TASK MATERIAL:
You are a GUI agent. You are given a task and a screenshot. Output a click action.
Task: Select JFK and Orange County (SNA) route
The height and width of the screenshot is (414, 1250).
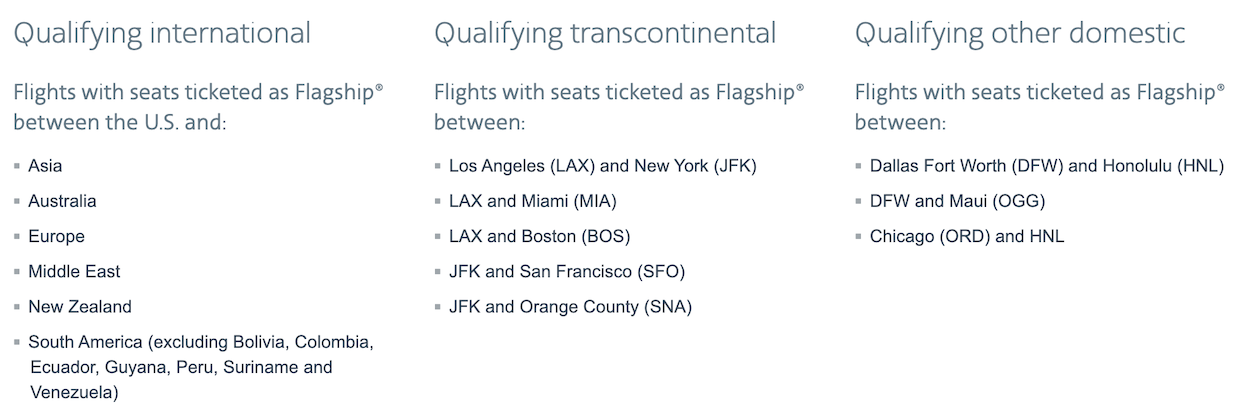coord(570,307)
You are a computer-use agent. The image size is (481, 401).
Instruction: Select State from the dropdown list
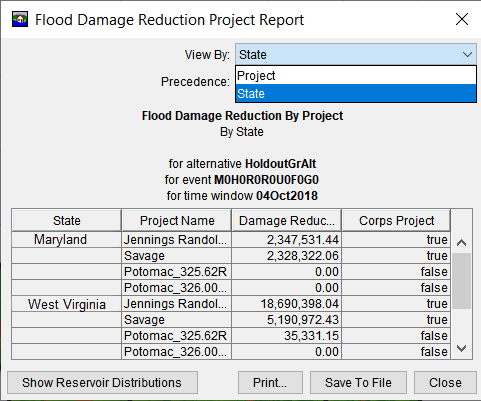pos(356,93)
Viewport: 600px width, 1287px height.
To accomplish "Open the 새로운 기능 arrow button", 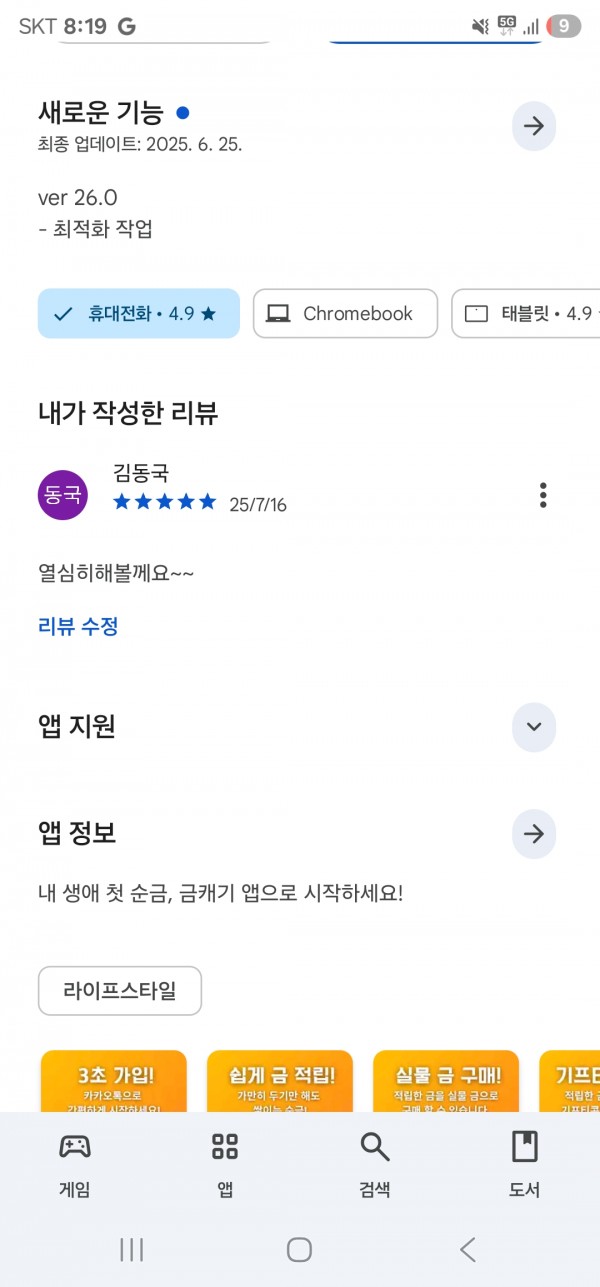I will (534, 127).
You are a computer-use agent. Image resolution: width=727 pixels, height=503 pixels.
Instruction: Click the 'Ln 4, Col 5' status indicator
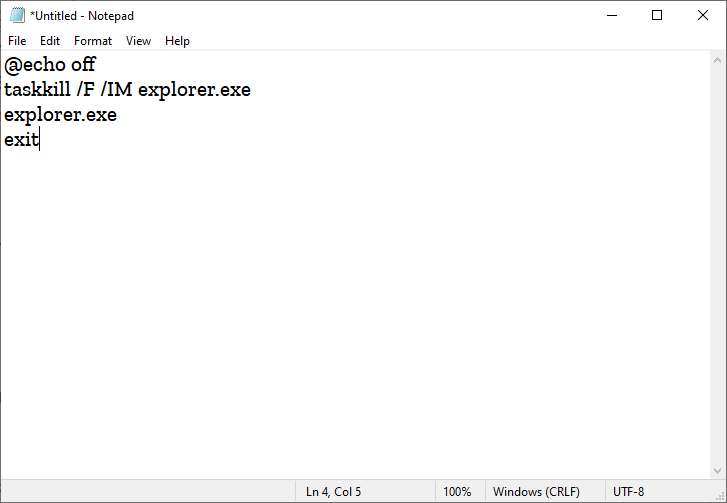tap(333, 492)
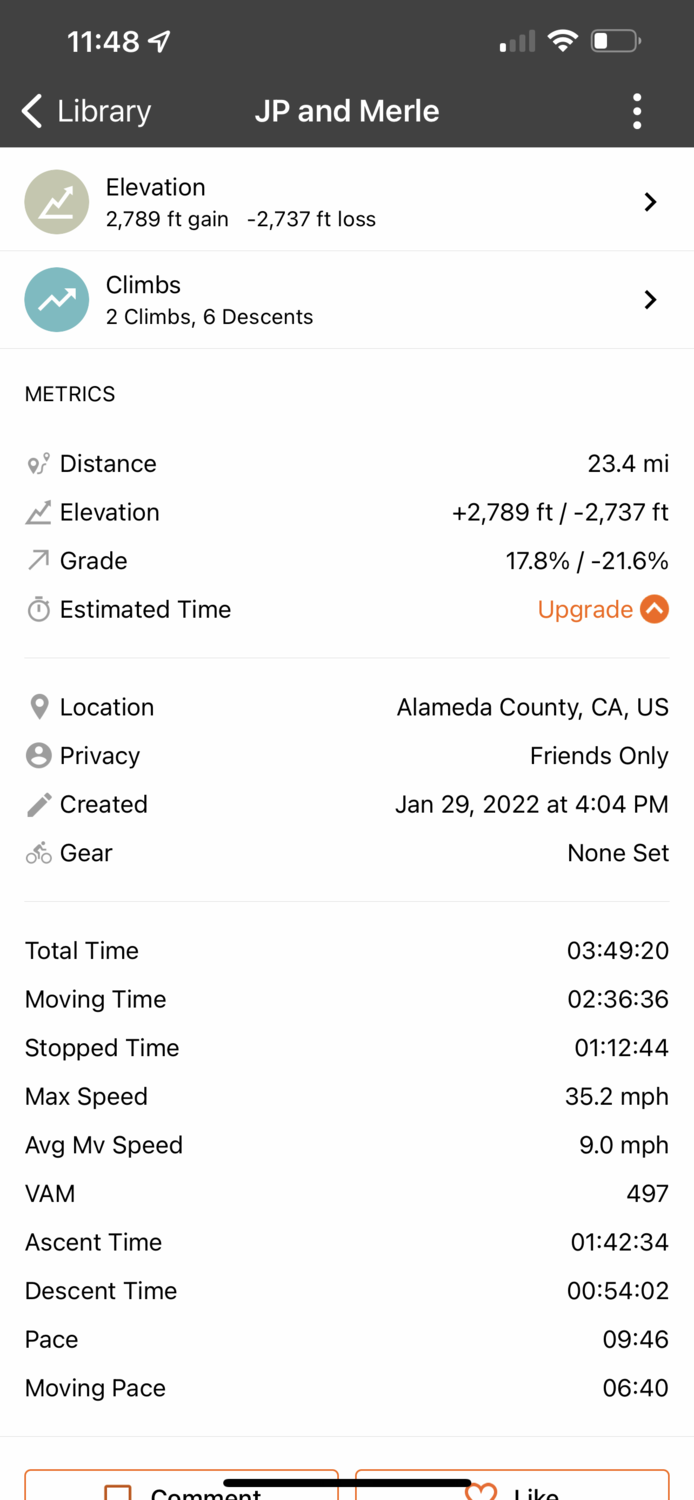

GIVEN EXERCISE: Copy the entries word for word, starting at the first line and going through the line that contains "coord(570,307)". Leave the pictures out of your copy.

FINISHED TASK:
You are a GUI agent. You are given a task and a screenshot. Output a click action.
Task: Select JFK and Orange County (SNA) route
The height and width of the screenshot is (414, 1250).
coord(570,307)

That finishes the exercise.